Under the skin of this ordinary looking people-mover is what its developers label as extraordinary – 248 solar cells that can fully recharge its lithium-ion battery pack or, in other words, effectively refuel itself. That is as long as it’s parked under the sun.
It’s the Sion, a five-seat, 4900mm-long, battery-electric MPV built by German start-up Sono Motors at the former Saab factory in Trollhattan, Sweden. Sion is a Hebrew word meaning ‘highest point.’
Sono Motors is based in Munich and backed by National Electric Vehicle (NEVS), a Chinese company, which in 2012 took over the assets of Saab from its owner General Motors.
The Sion is expected to go into production in 2021, with first deliveries in 2022. Price, according to European reports, will be euros 25,500, or around $NZ45,500. The plan is to produce 260,000 Sions over eight years.

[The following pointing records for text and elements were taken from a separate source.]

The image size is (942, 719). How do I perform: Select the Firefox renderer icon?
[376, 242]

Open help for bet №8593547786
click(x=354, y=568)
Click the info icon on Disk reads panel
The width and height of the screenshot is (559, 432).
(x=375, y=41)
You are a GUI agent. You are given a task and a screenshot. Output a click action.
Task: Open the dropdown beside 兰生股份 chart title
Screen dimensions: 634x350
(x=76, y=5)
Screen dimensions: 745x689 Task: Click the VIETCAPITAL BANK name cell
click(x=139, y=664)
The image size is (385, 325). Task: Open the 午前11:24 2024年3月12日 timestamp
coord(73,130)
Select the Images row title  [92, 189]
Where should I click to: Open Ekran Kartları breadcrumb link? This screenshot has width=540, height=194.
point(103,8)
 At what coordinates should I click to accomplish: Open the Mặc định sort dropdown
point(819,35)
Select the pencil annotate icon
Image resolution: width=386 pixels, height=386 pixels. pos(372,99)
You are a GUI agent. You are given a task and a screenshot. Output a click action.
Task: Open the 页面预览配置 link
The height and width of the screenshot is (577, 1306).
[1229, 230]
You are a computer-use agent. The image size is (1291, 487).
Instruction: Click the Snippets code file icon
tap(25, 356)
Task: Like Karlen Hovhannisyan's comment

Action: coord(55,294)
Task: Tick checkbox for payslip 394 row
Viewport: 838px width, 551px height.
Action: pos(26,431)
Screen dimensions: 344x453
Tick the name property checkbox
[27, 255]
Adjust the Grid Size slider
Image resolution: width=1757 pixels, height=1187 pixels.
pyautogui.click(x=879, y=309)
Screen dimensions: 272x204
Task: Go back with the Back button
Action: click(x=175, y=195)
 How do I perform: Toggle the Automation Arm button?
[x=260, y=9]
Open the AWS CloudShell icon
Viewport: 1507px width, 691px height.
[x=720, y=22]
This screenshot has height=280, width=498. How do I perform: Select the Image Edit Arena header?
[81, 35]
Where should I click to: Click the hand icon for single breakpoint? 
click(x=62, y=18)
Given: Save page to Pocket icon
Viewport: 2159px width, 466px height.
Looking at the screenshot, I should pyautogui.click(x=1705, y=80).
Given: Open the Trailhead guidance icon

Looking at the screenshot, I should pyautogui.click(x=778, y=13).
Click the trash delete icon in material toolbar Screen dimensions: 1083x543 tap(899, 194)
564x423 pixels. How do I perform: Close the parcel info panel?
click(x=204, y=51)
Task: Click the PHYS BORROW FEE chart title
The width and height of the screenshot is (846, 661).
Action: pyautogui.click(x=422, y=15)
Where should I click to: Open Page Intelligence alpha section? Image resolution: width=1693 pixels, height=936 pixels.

The car doesn’t just depend on solar power for energy – recharging can be done conventionally. A full 50kW DC CCS fast charge will take 30 minutes for an 80 per cent fill, an 11kW Type 2 full charge will take 3.5 hours and a 3.5kW household supply will take 13 hours.
Sion’s extruded aluminium spaceframe structure is cloaked in 248 solar cells embedded in polymer panels. They are up to 20 per cent lighter than equivalent steel and also yield between 200 and 220 watts per square metre compared to about 180 w/sqm for flexible and glass-backed photovoltaic cells.
Studies on a fine summer’s day in Munich, says Sono Motors, show the parked Sion will charge at between 4.5 and 5kWh, giving a free 34km of range. But on a gloomy winter’s day in December, it will struggle to deliver more than an extra 3km.
The water-cooled, 35kWh battery contains 192 lithium-ion cells in 16 modules and, like pretty much every EV, is mounted as a flat slab in the floor. The battery is warranted for two years, 100,000km and 2000 recharges. The vehicle itself also has a two-year warranty.
An AC synchronous motor delivering 120kW/270Nm drives the front wheels and propels the 1.4-tonne Sion from 0-100km/h in under nine seconds and on to a top speed of 140km/h. The maximum towing weight is 750kg. Maximum range on a full charge is 260km.
Sion will be available in one exterior colour – matt black. Sono Motors founder Laurin Hahn says the one colour saves considerable amounts of energy.
“Over 70 per cent of energy in a car plant is used in the paint area,” he says. “You have to heat the entire paint shop to between 70 and 90 degrees to make the paint dry.”
Having no paint shop also means no drying time, no refinishing costs, no production hold-ups, no pricey robots, no harmful solvents released in the atmosphere and no more expensive car-park scrapes.
Sono Motors intends to market Sion without a dealer network. It will release a full maintenance manual so private garages can service the car, but for high voltage repairs Sono will team up with a European service provider. A phone app allows sharing of the car and rides.